Swap every "Where should I click to" in the material below for "Where do I click to", keeping everything else the same.

# START OF Given data

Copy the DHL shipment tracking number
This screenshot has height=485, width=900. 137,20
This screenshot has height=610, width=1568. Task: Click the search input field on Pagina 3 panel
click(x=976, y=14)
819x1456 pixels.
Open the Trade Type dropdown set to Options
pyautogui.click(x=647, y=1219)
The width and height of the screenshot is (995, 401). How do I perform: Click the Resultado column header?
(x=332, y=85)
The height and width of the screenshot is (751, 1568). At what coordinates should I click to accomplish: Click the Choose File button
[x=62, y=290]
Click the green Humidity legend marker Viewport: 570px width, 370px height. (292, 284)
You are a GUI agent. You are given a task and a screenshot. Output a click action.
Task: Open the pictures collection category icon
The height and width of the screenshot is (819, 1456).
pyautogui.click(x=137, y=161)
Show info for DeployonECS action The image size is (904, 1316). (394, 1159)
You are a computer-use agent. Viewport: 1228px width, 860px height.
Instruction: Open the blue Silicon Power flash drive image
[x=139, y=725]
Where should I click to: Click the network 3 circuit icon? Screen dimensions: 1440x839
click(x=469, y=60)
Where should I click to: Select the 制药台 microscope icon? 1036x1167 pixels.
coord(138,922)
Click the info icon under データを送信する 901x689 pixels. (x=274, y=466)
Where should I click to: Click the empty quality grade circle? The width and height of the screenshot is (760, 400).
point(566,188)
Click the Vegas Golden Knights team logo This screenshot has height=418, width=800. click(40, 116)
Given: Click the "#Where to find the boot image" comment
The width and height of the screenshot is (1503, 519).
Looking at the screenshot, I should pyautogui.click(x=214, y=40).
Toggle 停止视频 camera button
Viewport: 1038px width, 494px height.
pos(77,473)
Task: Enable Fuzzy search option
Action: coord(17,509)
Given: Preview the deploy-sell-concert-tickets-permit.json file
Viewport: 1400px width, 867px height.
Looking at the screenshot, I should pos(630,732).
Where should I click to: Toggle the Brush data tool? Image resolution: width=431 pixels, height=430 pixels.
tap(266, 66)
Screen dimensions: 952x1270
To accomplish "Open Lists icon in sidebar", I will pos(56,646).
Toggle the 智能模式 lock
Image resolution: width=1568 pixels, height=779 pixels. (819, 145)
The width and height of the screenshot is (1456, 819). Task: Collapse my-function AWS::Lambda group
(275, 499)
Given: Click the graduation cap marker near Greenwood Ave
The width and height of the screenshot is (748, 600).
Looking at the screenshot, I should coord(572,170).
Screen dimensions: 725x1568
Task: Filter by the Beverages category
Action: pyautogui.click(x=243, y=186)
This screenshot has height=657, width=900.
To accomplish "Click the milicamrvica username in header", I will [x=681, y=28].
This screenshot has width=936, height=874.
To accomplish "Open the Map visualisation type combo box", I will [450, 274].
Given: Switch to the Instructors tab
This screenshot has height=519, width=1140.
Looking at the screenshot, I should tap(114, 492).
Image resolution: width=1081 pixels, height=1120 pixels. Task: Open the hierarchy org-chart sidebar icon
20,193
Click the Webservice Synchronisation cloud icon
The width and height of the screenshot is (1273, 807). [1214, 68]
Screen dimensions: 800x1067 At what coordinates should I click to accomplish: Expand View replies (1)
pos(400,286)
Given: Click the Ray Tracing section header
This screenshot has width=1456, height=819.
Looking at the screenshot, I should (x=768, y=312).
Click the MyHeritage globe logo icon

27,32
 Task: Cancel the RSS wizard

# END OF Given data

* Expected answer *
Copy the DHL shipment tracking number
This screenshot has height=485, width=900. 137,20
This screenshot has height=610, width=1568. Task: Click the search input field on Pagina 3 panel
click(x=976, y=14)
819x1456 pixels.
Open the Trade Type dropdown set to Options
pyautogui.click(x=647, y=1219)
The width and height of the screenshot is (995, 401). How do I perform: Click the Resultado column header?
(x=332, y=85)
The height and width of the screenshot is (751, 1568). At what coordinates should I click to accomplish: Click the Choose File button
[x=62, y=290]
Click the green Humidity legend marker Viewport: 570px width, 370px height. (292, 284)
You are a GUI agent. You are given a task and a screenshot. Output a click action.
Task: Open the pictures collection category icon
The height and width of the screenshot is (819, 1456).
pyautogui.click(x=137, y=161)
Show info for DeployonECS action The image size is (904, 1316). (394, 1159)
You are a computer-use agent. Viewport: 1228px width, 860px height.
Instruction: Open the blue Silicon Power flash drive image
[x=139, y=725]
Where do I click to: Click the network 3 circuit icon? Screen dimensions: 1440x839
click(x=469, y=60)
Where do I click to: Select the 制药台 microscope icon? 1036x1167 pixels.
coord(138,922)
Click the info icon under データを送信する 901x689 pixels. (x=274, y=466)
Where do I click to: Click the empty quality grade circle? The width and height of the screenshot is (760, 400).
point(566,188)
Click the Vegas Golden Knights team logo This screenshot has height=418, width=800. click(40, 116)
Given: Click the "#Where to find the boot image" comment
The width and height of the screenshot is (1503, 519).
Looking at the screenshot, I should pyautogui.click(x=214, y=40).
Toggle 停止视频 camera button
Viewport: 1038px width, 494px height.
pos(77,473)
Task: Enable Fuzzy search option
Action: coord(17,509)
Given: Preview the deploy-sell-concert-tickets-permit.json file
Viewport: 1400px width, 867px height.
Looking at the screenshot, I should pos(630,732).
Where do I click to: Toggle the Brush data tool? Image resolution: width=431 pixels, height=430 pixels.
tap(266, 66)
Screen dimensions: 952x1270
To accomplish "Open Lists icon in sidebar", I will pos(56,646).
Toggle the 智能模式 lock
Image resolution: width=1568 pixels, height=779 pixels. (819, 145)
The width and height of the screenshot is (1456, 819). Task: Collapse my-function AWS::Lambda group
(275, 499)
Given: Click the graduation cap marker near Greenwood Ave
The width and height of the screenshot is (748, 600).
Looking at the screenshot, I should coord(572,170).
Screen dimensions: 725x1568
Task: Filter by the Beverages category
Action: pyautogui.click(x=243, y=186)
This screenshot has height=657, width=900.
To accomplish "Click the milicamrvica username in header", I will [x=681, y=28].
This screenshot has width=936, height=874.
To accomplish "Open the Map visualisation type combo box", I will [450, 274].
Given: Switch to the Instructors tab
This screenshot has height=519, width=1140.
Looking at the screenshot, I should tap(114, 492).
Image resolution: width=1081 pixels, height=1120 pixels. Task: Open the hierarchy org-chart sidebar icon
20,193
Click the Webservice Synchronisation cloud icon
The width and height of the screenshot is (1273, 807). [1214, 68]
Screen dimensions: 800x1067 At what coordinates should I click to accomplish: Expand View replies (1)
pos(400,286)
Given: Click the Ray Tracing section header
This screenshot has width=1456, height=819.
Looking at the screenshot, I should (x=768, y=312).
Click the MyHeritage globe logo icon

27,32
 Task: Cancel the RSS wizard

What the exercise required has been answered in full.